Thursday, February 21, 2013

Cryptopsy - And Then You'll Beg (2000)

Around the turn of the 21st century, one might be excused for thinking that Canada's Cryptopsy had decided to stop being a death metal band and instead to start trolling the universe as some sort of freakish spectacle. Have you ever seen those inflated structures in which children jump around in a pile of balls? A 'bounce room'? And Then You'll Beg is essentially a more metallic version of that experience, and not one that I welcomed when I first got the promo for my old paper 'zine. In retrospect, the album is so hilariously unhinged that I can't be too hateful of it, because at least it presents some form of entertainment; yet everything from the shitty cover artwork to the spastic compositional excess just screamed of a band that had no idea where it was going, what it was doing, and perhaps where it came from.

I don't get the cover. Is this guy supposed to be 'begging' for someone to free him from the train tracks? Is he maybe a ghost, who has already been hit by a locomotive? I could never tell if that dust and wind was from the train racing away from him, or towards!? Granted, I have never much cared for Cryptopy's choice of artwork beyond the first two albums, but this is arguably the nadir (the recent s/t record also sucks to look upon). Unfortunately, though the band attempts to pump us up immediately with a pitch-shifted sample of Agent Smith in The Matrix, the only thing 'inevitable' about the music was that the band was taking a long walk off a short pier.
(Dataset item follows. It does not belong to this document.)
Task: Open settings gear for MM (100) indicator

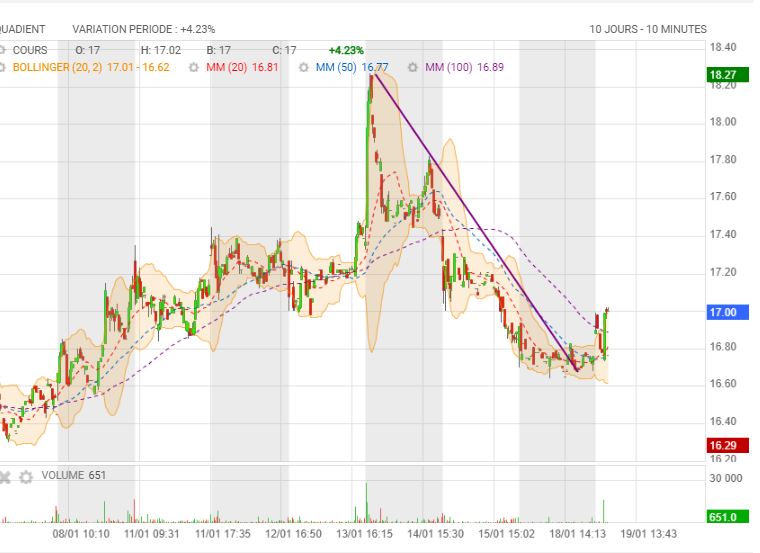Action: click(412, 68)
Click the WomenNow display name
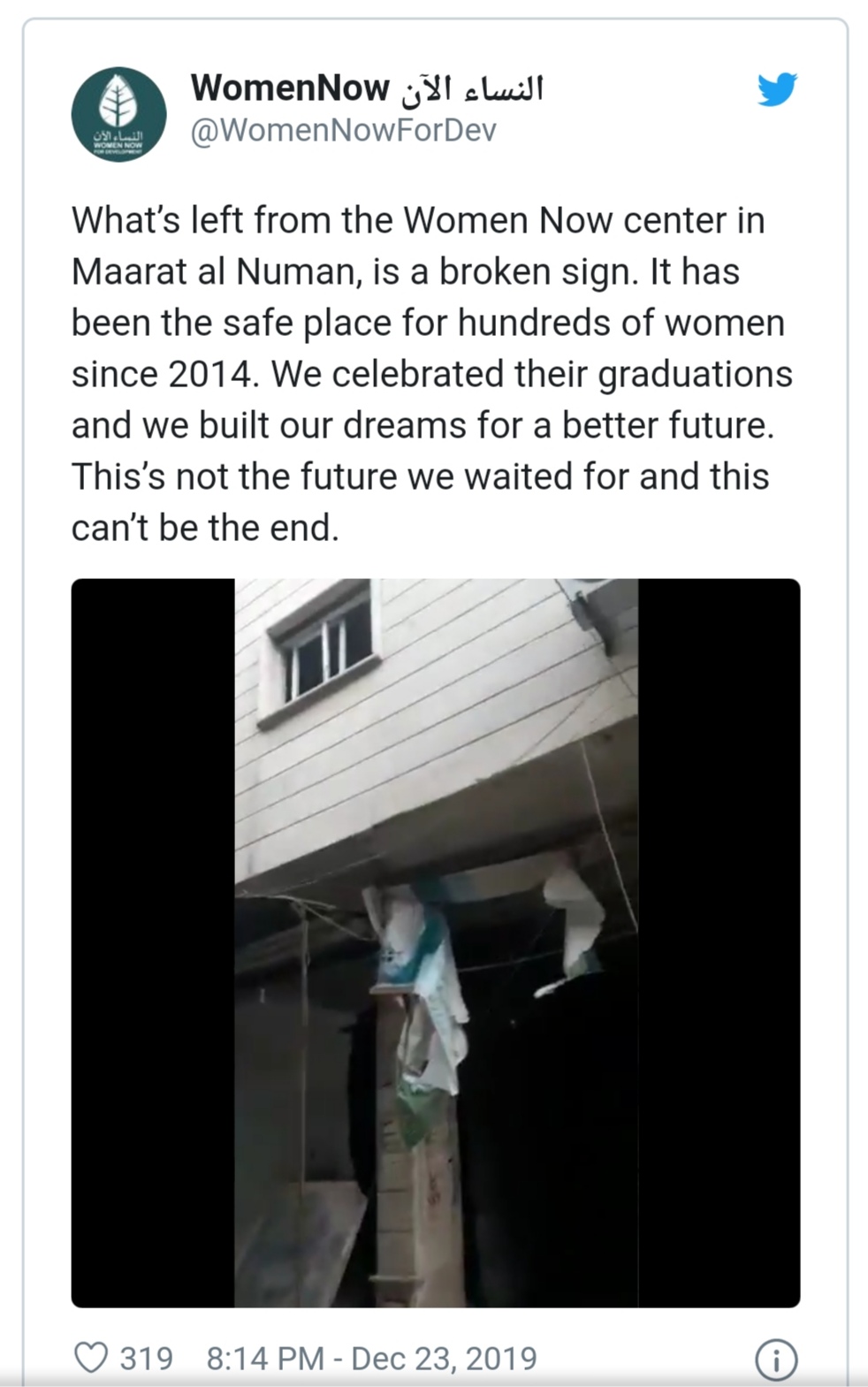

It's almost as if they were trying to flirt with some thuggish approximation of brutal death metal while simultaneously trying to outdistance the dissonant, unusual theatrics of Gorgut's oblong epic Obscura. It's extremely technical, and extremely bouncy at the same time. There are a number of plausible riffs throughout the performance, and certainly no dearth of ideas, but let me be blunt: if you had put another logo on this record and then told me it was a collaboration between Psyopus, Hatebreed and the Insane Clown Posse...I just might have believed you.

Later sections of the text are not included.